Cuando estaba en campaña para estas elecciones amañadas, fue asesinada. El gobierno acusó inmediatamente a los “terroristas islámicos”. “Se ha asumido que los asesinos eran fanáticos musulmanes. Esto puede ser cierto. ¿Pero estaban actuando por sí mismos?”, pregunta Tariq Ali (The Guardian, 28/12).


El asesinato de Buttho deja al descubierto una fractura en el aparato del estado, del alto mando y de los servicios de inteligencia. Por eso, todos coinciden en señalar que sus consecuencias son “impredecibles”.


Crisis estatal, crisis mundial


Algunos observadores anticipan que el asesinato cuestiona la continuidad de la unidad de Pakistán.


En Baluchistán, en Waziristán y en los territorios de la etnia pashtun (en la frontera con Afganistán) existen fuertes movimientos independentistas. Regiones enteras del país se encuentran fuera del control del gobierno pakistaní; las milicias islámicas — que operan a ambos lados de la frontera con Afganistán— han reforzado su actividad en Pakistán, incluso con el concurso de combatientes afganos. Dentro de Pakistán viven numerosas etnias, que se encuentran en las fronteras (como los pashtunes) y se extienden a los países vecinos. El ejército, que estuvo en el gobierno durante la mayor parte de la historia del país, mantuvo esta unidad artificial por la fuerza de la dictadura.

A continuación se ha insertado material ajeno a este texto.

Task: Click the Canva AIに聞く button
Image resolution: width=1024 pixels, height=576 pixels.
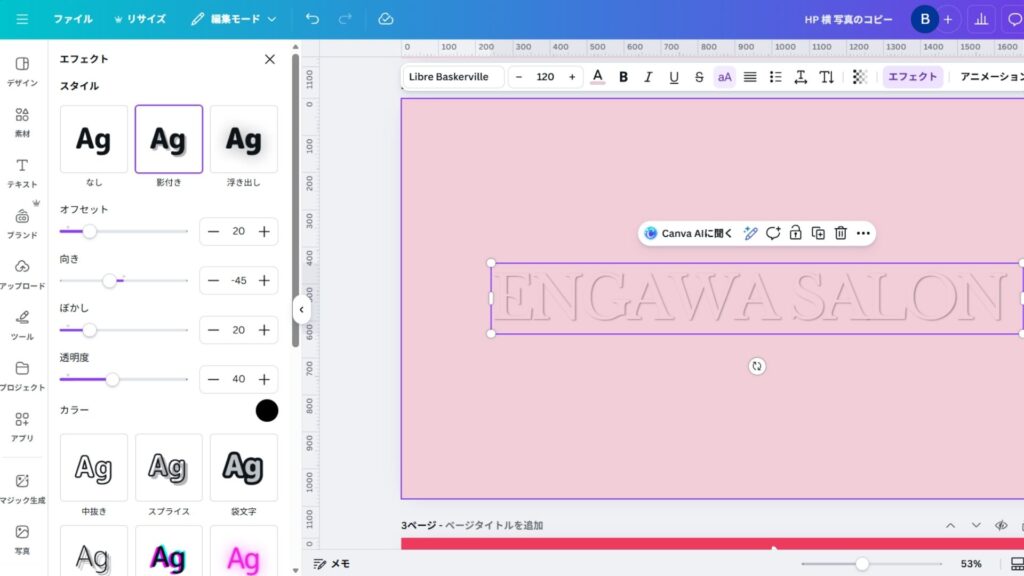Action: click(x=688, y=233)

Pakistán intervino sistemáticamente en Afganistán para establecer allí “gobiernos amigos” que le permitieran tener las manos libres, al este, para lidiar con su principal rival, la India, con quien disputa el territorio de Cachemira. Para intervenir en Afganistán, el ejército se valió de los islámicos y los talibanes; también los utilizó para hostilizar a la India. Las relaciones entre los islámicos que operan a ambos lados de la frontera y los servicios de inteligencia son intensas y antiguas. Muchos oficiales y soldados se niegan a cumplir las órdenes de combatir a las tribus fronterizas y se rinden sin disparar un tiro.


Según Stratfor, un centro de inteligencia privado, el arsenal atómico pakistaní está bajo control de los norteamericanos desde el inicio mismo de la invasión de Afganistán. El Pentágono no tenía un gramo de confianza en la “lealtad” de los militares y en la unidad de la cadena de mando.

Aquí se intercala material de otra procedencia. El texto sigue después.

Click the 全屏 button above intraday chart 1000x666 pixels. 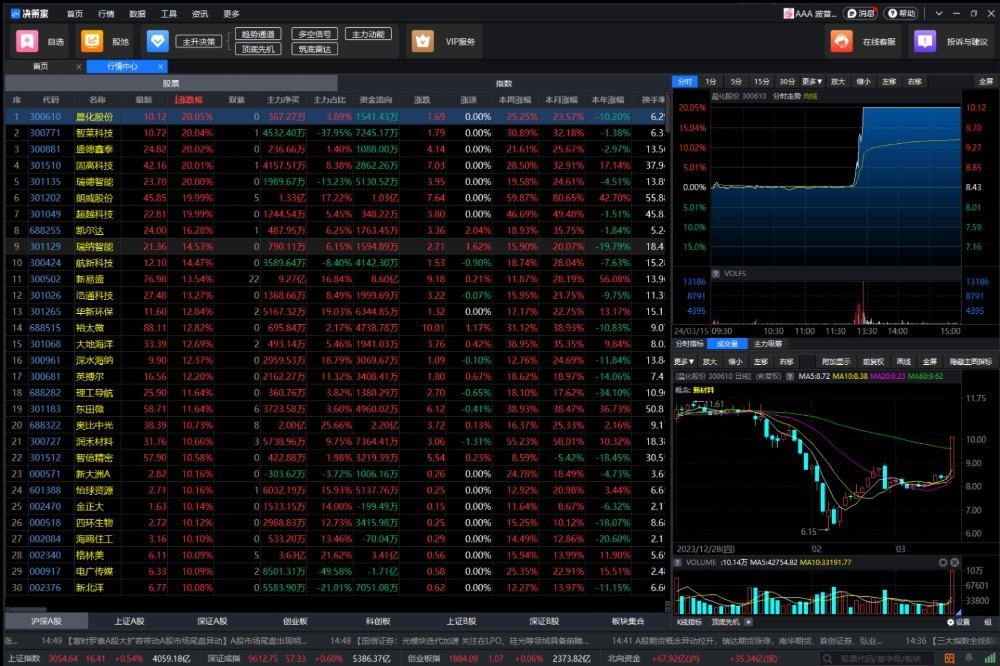tap(986, 81)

El fracaso de la ocupación de Afganistán por parte de la Otan, la recuperación de zonas enteras del territorio afgano por los talibanes y el reforzamiento de sus operaciones en Pakistán aceleraron la descomposición del régimen militar. Las posibilidades de que el acuerdo entre Musharraf y Buttho diera una salida a esta crisis de conjunto eran menos sólidas que un castillo de naipes.


Perspectivas


Frente a la crisis, los “consejeros” internacionales recomiendan la formación de un gobierno de unidad nacional de todos los partidos, respaldado por el ejército” (Financial Times, 28/12), pero los propios “consejeros” admiten que su recomendación es “un sueño sin esperanzas” (Financial Times, 29/12).


Musharraf ordenó una represión draconiana de las manifestaciones populares que lo cuestionan. Si la movilización se extiende a la región del Punjab, la más importante del país, “el ejército sería altamente reacio a usar la fuerza para suprimir un movimiento popular y podría verse obligado a forzar al general Musharraf a retirarse de la vida política para calmar a los seguidores de Buttho” (Financial Times, 28/12). Un nuevo general tomaría el poder. Hay signos de que los parlamentarios norteamericanos y, en particular, los candidatos demócratas impulsan esta alternativa.

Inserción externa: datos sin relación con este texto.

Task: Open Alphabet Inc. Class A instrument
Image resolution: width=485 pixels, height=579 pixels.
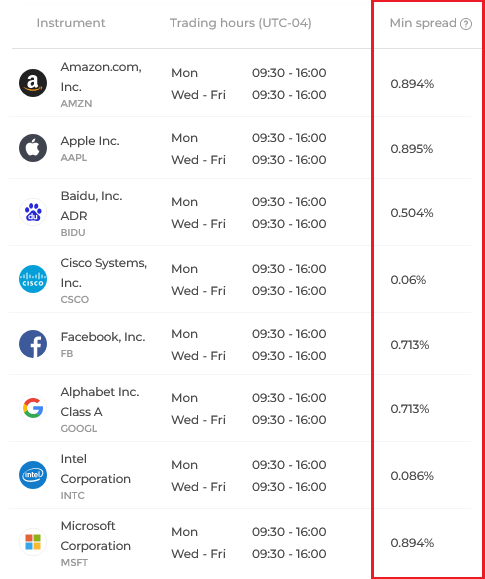Action: [100, 402]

Pakistán oscila entre la continuidad del régimen de Musharraf y un nuevo gobierno militar. La estabilización de Pakistán requeriría, además, un acuerdo regional que incluya a la India, China, Rusia, Estados Unidos e Irán. Un acuerdo de esta naturaleza es inviable en lo inmediato porque, precisamente, esas potencias se están disputando la dominación del Asia Central, sus vastos recursos energéticos y su posición estratégica.


Con el descalabro de Pakistán, el volcán de la crisis mundial se extiende interrumpidamente desde la costa mediterránea hasta las fronteras de China y la ex URSS.